> Source material

┌────────

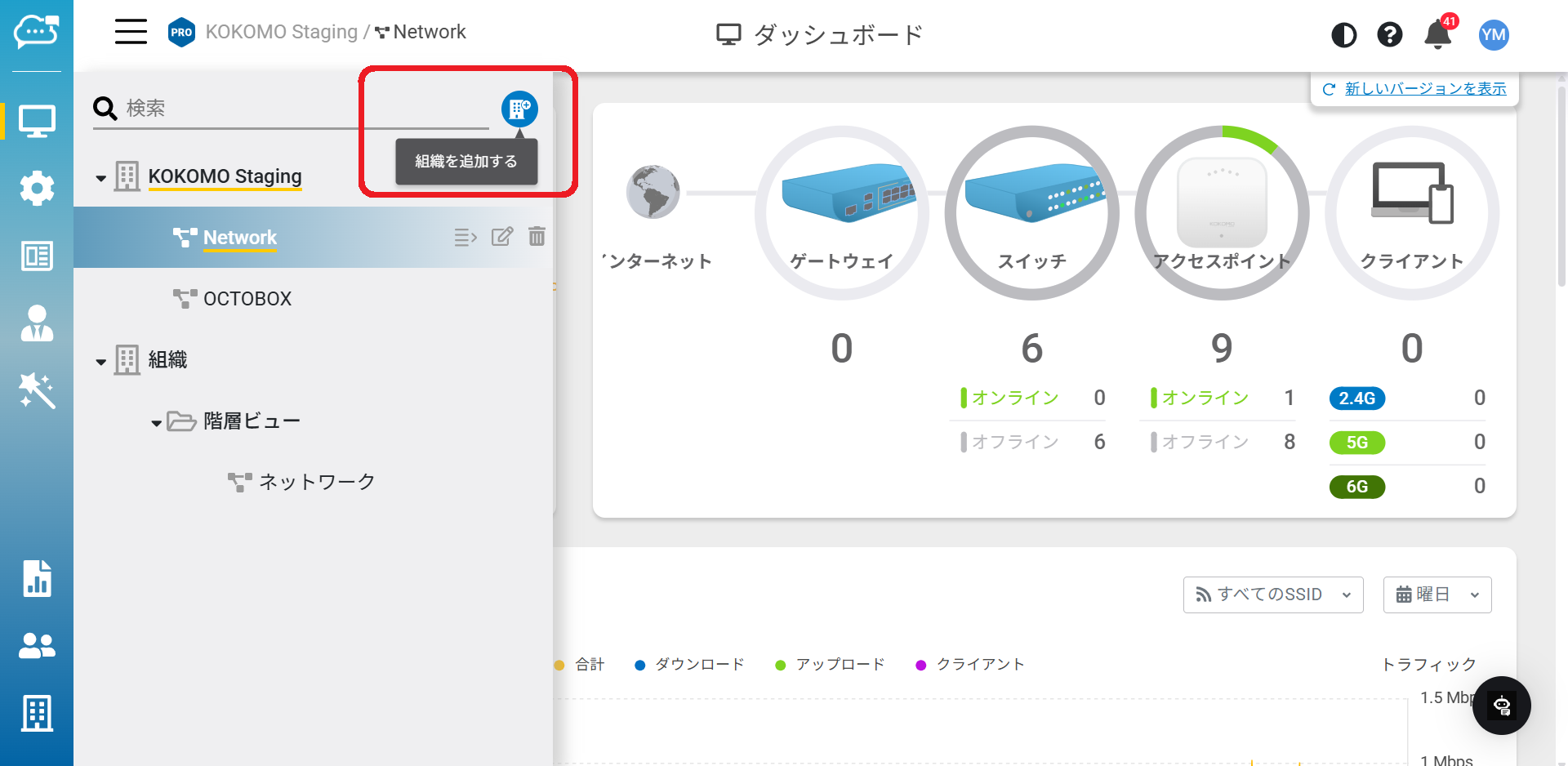The image size is (1568, 766).
Task: Open the gear settings in left sidebar
Action: 37,189
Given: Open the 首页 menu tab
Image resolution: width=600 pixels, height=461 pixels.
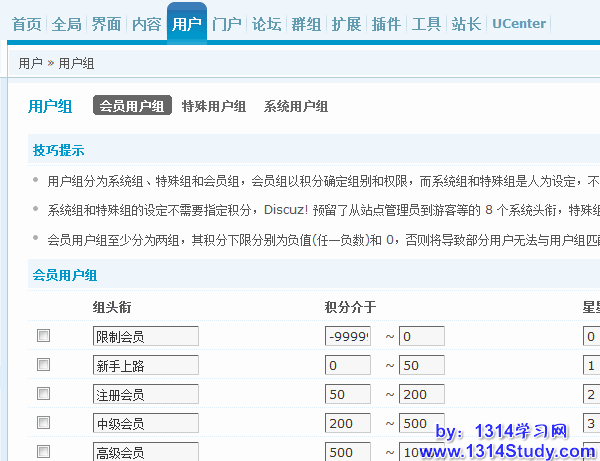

└────────

> About this task
Omit the pictures and please write out exactly the lines between the one containing "Given: Open the 首页 menu tab" and the last line of the entries, both included.

> Expected answer
Given: Open the 首页 menu tab
Image resolution: width=600 pixels, height=461 pixels.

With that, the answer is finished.